We have written consistently on this blog about the security weaknesses in SS7 signalling and the threat they hold for services such as SMS based two-factor authentication. The very real nature of this threat was all too amply demonstrated by the SS7 hack on O2 Telefonica’s network in Germany that led to an undisclosed number of customers having their bank accounts drained.

SS7 signalling is prevalent in 2G and 3G networks and some have argued that the risk factor will diminish as 4G and 5G become the dominant network technologies and usage of SS7 lessens.

Perhaps not surprisingly that is an argument we don’t have much time for. There is no upcoming reprieve because many of the existing weaknesses, and indeed some new ones, are also present in the Diameter signalling that drives 4G networks.

In Diameter signalling it is still possible to deny service to subscribers or entire locations; to intercept or listen to calls and read messages; and to track subscribers. This is not a problem that is going to go away as 2G and 3G networks fade into obscurity. In fact, because Diameter signalling uses an open standard from the IETF over an IP connection it is arguable that IT hackers have a greater understanding of this network technology than they do of traditional telecom networks.

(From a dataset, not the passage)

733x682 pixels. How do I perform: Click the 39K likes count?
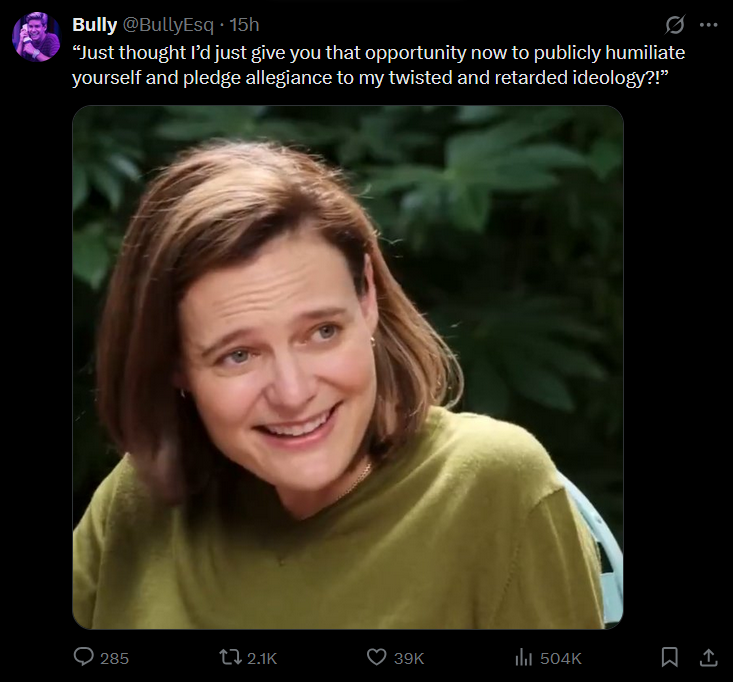[x=408, y=658]
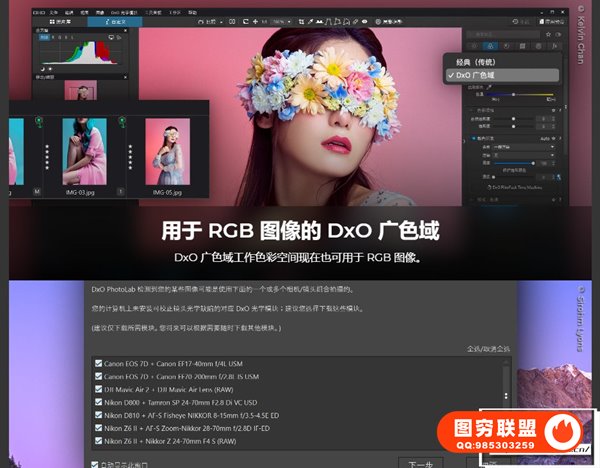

The GSMA recognises this issue and we have been working closely with the Association helping to develop the guidelines contained in its reference document FS19, and we presented some of the findings and recommendations to the ETIS (Community of Telecoms Professionals) security group in Madrid earlier this month.

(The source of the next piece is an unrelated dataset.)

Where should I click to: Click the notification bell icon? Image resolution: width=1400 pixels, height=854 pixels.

A key requirement going forward – especially as we look to future 5G networks – is that we need solutions that can deal with the past, present and the future. We’ll need integrated solutions that can handle attacks that cross different protocols and generations of technology.

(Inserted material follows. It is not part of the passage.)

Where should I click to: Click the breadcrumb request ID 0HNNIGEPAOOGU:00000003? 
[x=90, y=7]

Based on the experiences of today, there’s the opportunity to build much greater signalling and network security into 5G networks. In the meantime, we need to deploy security capable of combating SS7 and Diameter attacks on 2G and 3G networks and Diameter attacks on 4G networks.

As a reminder should anyone doubt the scale involved in 2G and 3G SS7 signalling today, our regular analysis of operator network data shows that 1 message every second is potentially fraudulent. As the attack in Germany proves there is no time to wait on SS7, and as far as Diameter signalling is concerned, the fraudsters are already circling.